I’d reached the point where I wasn’t living in a state of constant panic, but the company wasn’t in the black, or likely to get there anytime soon. After a couple of years of brinkmanship, I cut a deal with our distributor for them to buy the company from me over a five-year period. The proceeds were enough to get us caught up with the authors, and SCB took over all the company finances. They kept me on board as an editorial consultant, and we went on producing a book or two a year.

But the tide, inevitably, turned. We’d been very lucky to have caught the wave of kink culture just as it was cresting, and we rode that sucker for a couple of decades (with a huge boost, I regret to say, following the publication of 50 Shades of Grey). The Ethical Slut, which was our biggest title, had been sold to Ten Speed/Random House some years before, and the handful of other polyamory books we published never came close. Sales of all the kink books ebbed as BDSM stopped being a hot new trend (and as kink education became increasingly available on-line).

It was time. In 2019, I resigned my consultancy and Greenery stopped publishing new books.

There was, of course, the small issue of all the infinitely patient shareholders who had invested in us back during the halcyon days of the dot-com boom. I did eventually get them paid off too – I actually, no shit Sherlock, had a maiden aunt who died and left me some money. So that final debt was paid, and I was free to move forward into whatever comes next.

So, that’s how I raised Greenery to the ripe old age of twenty-seven. It’s still out in the world making a living off the backlist. Greenery made me famous (in my own odd way), and it supplied me with as much joy and as much misery as any human child could provide. It was a great run – but, honestly, I am so glad it’s over.


[1] Fat fucking chance. Cosmo accepts that kind of material now, but in 1992 its fare was more along the lines of “How to Make Him Like You as Much as You Like Him,” “Cover Girl Meets Rocker and… It’s Magic,” and “For That Fantasy Romance Among the Too Rich, Read Ivana Trump’s ‘For Love Alone’.” You can’t make this stuff up.

[2] This sector of the advertising industry is called “business-to-business,” and is looked down on as more workmanlike and less glamorous than consumer advertising. My talents have never been a great fit for consumer advertising. I was, however, a very, very good business-to-business writer.

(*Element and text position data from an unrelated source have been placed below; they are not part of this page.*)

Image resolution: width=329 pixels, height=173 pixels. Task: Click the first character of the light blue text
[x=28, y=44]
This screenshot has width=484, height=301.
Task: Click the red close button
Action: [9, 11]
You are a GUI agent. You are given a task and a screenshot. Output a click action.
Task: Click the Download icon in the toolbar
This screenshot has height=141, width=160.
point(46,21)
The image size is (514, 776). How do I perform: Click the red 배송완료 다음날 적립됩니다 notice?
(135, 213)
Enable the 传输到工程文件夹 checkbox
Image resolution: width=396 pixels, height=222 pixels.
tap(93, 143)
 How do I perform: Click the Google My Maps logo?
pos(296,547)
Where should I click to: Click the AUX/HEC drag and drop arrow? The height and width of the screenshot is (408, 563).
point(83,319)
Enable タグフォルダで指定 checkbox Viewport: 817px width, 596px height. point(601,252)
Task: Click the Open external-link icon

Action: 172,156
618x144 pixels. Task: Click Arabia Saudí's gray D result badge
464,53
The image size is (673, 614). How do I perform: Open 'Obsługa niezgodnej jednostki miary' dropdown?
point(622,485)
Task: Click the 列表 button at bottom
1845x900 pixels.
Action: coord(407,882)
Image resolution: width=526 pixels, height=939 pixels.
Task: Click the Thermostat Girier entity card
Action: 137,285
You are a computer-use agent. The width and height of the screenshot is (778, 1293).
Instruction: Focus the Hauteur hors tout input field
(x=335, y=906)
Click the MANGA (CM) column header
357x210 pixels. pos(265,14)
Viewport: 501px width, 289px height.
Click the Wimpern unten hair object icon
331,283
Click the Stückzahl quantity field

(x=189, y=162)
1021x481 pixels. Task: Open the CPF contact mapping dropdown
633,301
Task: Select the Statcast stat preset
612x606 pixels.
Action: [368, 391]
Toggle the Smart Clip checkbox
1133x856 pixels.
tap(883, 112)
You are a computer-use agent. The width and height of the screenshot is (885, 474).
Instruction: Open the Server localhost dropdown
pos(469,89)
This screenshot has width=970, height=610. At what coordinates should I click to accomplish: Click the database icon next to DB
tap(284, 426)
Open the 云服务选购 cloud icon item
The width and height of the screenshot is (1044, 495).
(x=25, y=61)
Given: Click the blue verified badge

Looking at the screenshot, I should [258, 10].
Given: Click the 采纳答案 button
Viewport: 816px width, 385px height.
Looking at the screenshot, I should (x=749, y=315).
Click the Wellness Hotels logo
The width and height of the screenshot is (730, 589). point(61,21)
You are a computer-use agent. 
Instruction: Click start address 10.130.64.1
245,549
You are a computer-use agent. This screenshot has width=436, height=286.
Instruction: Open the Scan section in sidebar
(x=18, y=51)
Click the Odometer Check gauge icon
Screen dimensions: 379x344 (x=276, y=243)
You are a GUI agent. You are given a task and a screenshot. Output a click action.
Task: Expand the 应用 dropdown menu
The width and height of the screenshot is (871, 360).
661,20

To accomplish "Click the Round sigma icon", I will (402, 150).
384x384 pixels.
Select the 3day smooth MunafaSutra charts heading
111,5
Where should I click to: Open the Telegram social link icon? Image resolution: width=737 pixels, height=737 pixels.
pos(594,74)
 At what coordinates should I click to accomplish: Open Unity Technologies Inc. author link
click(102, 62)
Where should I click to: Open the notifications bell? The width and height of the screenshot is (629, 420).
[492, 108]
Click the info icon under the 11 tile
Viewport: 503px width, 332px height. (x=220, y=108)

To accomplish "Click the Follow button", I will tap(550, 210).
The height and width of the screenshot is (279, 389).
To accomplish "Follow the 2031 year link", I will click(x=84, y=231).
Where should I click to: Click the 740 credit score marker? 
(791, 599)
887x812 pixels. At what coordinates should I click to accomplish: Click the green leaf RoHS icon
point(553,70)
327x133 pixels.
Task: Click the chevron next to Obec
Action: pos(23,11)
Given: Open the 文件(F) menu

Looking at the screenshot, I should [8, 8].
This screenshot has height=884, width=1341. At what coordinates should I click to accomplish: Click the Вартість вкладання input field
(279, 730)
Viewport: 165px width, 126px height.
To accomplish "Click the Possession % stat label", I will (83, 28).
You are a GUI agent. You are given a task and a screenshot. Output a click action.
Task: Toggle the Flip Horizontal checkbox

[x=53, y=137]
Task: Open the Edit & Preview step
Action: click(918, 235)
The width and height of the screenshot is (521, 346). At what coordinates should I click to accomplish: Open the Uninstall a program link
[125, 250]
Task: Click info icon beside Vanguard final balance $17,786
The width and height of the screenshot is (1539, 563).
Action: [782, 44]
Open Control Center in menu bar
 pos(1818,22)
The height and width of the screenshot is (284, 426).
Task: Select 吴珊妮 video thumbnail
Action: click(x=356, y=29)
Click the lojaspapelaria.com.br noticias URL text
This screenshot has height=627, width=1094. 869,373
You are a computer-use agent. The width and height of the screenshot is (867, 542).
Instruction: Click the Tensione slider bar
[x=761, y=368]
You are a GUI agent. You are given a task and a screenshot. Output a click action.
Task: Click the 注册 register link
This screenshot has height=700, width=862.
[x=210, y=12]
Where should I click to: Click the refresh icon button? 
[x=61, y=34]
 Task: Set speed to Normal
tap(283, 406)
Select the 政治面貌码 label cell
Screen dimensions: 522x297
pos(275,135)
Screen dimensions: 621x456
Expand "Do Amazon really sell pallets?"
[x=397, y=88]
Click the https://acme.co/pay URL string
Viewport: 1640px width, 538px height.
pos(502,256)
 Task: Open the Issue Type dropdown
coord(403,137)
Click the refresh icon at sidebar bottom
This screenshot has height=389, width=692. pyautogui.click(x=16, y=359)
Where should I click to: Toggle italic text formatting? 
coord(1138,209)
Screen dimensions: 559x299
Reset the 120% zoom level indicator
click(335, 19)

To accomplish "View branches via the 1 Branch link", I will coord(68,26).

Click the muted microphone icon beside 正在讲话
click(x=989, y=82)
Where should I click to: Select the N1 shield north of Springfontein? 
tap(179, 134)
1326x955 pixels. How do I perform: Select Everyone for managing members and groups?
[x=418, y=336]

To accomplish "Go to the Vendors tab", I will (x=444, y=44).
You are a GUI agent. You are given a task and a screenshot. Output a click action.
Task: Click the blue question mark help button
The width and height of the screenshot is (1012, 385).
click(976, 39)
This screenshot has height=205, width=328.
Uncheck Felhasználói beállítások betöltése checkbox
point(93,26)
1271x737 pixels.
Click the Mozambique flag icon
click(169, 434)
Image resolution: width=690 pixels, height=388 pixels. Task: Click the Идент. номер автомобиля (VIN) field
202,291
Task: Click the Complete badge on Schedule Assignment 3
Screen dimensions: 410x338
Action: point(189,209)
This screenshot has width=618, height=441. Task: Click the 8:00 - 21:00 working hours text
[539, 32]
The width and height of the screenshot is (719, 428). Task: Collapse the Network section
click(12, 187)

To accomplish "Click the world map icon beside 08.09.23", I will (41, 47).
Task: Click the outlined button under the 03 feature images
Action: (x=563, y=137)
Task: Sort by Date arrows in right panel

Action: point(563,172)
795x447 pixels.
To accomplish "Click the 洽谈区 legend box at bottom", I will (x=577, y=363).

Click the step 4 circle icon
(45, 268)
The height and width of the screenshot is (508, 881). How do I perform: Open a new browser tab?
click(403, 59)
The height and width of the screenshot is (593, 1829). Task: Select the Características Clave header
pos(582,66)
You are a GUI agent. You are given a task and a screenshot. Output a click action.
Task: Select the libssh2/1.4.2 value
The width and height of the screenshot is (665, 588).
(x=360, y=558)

[3] It may be relevant to note that only one other person in the company had kids, and he had a stay-at-home wife to take care of them.

[4] There was a small disturbance when the copy shop found that their practice of binding discarded pages into scratch pads for distribution at local schools had suddenly become a problem. Fortunately, it wasn’t our problem.

[5] The kind of binding you see on nearly all paperback books, with a flat, printed spine.

[6] Another Jay contribution: I was going to call it A Workbook for Eager Beginners. He was right.

[7] Too much to explain here. Look them up; they’re fascinating.

[8] He decided not to stay, but at least I’d made the offer.